%%
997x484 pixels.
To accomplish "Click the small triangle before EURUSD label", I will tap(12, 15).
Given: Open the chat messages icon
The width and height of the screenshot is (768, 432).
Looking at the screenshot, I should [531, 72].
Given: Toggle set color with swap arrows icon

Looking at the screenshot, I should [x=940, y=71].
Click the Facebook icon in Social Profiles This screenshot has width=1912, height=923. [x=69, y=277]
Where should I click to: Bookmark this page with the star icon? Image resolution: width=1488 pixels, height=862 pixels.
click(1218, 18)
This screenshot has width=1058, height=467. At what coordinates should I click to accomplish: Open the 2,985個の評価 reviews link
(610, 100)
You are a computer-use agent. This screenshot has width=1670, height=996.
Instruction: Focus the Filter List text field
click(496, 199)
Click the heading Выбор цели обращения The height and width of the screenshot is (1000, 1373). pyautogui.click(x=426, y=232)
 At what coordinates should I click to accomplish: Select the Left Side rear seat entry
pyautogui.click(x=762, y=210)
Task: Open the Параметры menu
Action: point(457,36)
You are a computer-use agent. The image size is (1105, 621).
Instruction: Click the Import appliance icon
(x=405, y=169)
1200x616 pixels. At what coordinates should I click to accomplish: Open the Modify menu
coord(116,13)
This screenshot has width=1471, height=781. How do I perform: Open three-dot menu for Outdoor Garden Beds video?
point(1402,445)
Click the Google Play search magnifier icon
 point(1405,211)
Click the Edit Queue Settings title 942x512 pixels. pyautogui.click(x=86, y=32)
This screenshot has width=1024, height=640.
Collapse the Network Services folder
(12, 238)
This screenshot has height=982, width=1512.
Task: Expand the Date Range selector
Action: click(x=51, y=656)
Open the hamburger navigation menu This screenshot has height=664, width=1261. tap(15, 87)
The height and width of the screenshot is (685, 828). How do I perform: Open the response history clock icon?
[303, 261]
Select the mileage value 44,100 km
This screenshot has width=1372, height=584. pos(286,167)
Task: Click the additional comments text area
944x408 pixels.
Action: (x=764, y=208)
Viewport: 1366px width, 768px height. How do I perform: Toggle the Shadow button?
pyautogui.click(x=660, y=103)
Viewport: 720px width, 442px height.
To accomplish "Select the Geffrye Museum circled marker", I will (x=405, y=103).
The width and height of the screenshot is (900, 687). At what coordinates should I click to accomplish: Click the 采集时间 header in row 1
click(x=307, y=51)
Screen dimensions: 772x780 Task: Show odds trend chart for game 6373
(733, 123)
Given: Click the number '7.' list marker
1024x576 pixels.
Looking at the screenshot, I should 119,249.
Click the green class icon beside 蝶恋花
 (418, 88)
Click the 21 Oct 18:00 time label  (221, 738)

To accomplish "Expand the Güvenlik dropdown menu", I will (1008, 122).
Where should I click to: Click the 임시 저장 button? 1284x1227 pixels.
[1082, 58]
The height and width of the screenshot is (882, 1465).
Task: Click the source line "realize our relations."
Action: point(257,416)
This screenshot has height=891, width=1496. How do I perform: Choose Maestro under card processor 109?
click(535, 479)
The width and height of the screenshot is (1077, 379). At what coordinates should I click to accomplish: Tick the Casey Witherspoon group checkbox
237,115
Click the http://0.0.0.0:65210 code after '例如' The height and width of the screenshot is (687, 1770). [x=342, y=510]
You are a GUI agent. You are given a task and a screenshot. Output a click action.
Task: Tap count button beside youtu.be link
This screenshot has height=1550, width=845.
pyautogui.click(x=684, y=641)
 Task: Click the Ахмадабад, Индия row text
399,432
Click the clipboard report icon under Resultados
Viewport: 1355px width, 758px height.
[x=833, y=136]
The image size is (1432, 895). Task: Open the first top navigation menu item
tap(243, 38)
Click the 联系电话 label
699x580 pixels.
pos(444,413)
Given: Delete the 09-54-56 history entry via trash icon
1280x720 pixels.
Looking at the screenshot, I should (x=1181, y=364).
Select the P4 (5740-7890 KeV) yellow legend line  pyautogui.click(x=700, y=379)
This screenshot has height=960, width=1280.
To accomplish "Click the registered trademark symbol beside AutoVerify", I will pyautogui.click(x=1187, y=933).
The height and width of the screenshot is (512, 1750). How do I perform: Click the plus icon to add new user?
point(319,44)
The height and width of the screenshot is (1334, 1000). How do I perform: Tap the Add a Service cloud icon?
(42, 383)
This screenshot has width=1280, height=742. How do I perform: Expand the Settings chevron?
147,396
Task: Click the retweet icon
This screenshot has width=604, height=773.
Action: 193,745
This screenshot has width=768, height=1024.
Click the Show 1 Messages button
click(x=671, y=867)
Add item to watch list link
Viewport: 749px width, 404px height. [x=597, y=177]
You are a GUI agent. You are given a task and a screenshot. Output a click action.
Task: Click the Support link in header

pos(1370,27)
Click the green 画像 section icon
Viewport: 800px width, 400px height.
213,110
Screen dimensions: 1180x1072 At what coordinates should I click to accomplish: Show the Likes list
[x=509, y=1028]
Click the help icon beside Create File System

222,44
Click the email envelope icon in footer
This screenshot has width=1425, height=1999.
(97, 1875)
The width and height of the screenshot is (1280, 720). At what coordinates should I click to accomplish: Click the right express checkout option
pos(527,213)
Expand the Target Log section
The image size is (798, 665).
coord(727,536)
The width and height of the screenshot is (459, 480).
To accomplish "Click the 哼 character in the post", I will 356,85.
%%
• **Problem to work on**: Search the entries for "marker" and copy each matching line.

• **Solution for this task**:
To accomplish "Select the Geffrye Museum circled marker", I will (x=405, y=103).
Given: Click the number '7.' list marker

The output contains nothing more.